Shares in Bank of America are trading higher ahead of the market open on Tuesday.
The US bank has seen its share price surging higher this year as a result of the uptick in US yields. The increase in yields allows BAC to benefit from higher lending rates to customers. This has fuelled a more than 34% rally this year.
While the bank’s shares are currently correcting from recent highs of just below the 40 market, the technical and fundamental outlook for the bank remains firmly bullish.
BAC CEO Forecasts Earnings Jump On Rate Rise
Speaking with Barron’s this week, BAC CEO Brian Moynihan said that the bank forecasts its earnings to “substantially increase” from the rise in interest rates amidst the ongoing lift in global yields.
As a result of higher rates, deposit numbers have increased by around 7% on the same period a year prior. Moynihan explained that the bank is then able to re-deploy these low-costs deposits into higher-yielding loans.
The bank, which is the largest retail bank in the US and the second largest in terms of market capitalization, is focusing firmly on internal growth, investing $3 billion annually on upgrading its technology in order to provide better services to its customer base.
BAC CEO Optimistic In Outlook
Looking ahead, Moynihan said that the bank is keen to initiate further share buybacks once it has the approval to do so from regulators.

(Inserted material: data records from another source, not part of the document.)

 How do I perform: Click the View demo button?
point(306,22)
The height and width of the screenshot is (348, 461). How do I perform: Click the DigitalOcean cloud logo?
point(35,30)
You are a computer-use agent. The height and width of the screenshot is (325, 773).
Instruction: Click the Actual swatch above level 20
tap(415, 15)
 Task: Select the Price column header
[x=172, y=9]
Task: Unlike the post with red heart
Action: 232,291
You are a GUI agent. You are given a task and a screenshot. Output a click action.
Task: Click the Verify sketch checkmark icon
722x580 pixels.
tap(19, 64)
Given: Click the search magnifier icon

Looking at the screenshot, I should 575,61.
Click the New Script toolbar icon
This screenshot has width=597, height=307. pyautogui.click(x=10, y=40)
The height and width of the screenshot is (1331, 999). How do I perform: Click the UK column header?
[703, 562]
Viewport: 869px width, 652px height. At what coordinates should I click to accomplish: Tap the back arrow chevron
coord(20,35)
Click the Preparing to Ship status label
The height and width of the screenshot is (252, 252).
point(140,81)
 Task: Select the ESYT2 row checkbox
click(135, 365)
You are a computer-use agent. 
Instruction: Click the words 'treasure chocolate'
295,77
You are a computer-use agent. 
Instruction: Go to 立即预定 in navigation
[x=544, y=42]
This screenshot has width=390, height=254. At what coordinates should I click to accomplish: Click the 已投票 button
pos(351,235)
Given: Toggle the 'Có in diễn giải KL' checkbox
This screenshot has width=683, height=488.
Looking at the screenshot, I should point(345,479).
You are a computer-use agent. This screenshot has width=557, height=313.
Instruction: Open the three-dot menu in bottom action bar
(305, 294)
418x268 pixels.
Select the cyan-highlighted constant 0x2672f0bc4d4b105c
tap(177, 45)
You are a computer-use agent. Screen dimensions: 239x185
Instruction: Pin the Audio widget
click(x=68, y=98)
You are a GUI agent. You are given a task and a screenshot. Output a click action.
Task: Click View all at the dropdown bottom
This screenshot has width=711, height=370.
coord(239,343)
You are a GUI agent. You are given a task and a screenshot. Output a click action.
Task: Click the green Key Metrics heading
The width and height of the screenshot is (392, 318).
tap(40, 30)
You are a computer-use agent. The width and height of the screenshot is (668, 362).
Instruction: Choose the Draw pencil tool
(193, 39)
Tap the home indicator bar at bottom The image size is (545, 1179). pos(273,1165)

Additionally, Moynihan said that investors could expect a higher level of loan loss reserves to be released over the coming year as the US moved further past the height of the pandemic.
Higher Earnings Estimates
Current projections for BAC earnings this year peg the company to realize a 32% jump in earnings per share to $2.47 this year according to FactSet. The group also forecasts the bank’s earnings to rise a further 17% over the next year to $2.89 per share in 2022.
BAC Shares Correcting from Channel Top
The sell-off in BAC shares from the 39.95 level is yet to gain any proper momentum, with price stalling just off the highs around the mid 37 level.
The breakout above the 35.71 level multi-year resistance was a major technical development and keeps the bias firmly bullish in the near term while the level holds as support.
Below there, the next support to note is the 43.35 level with the rising channel low in the area also.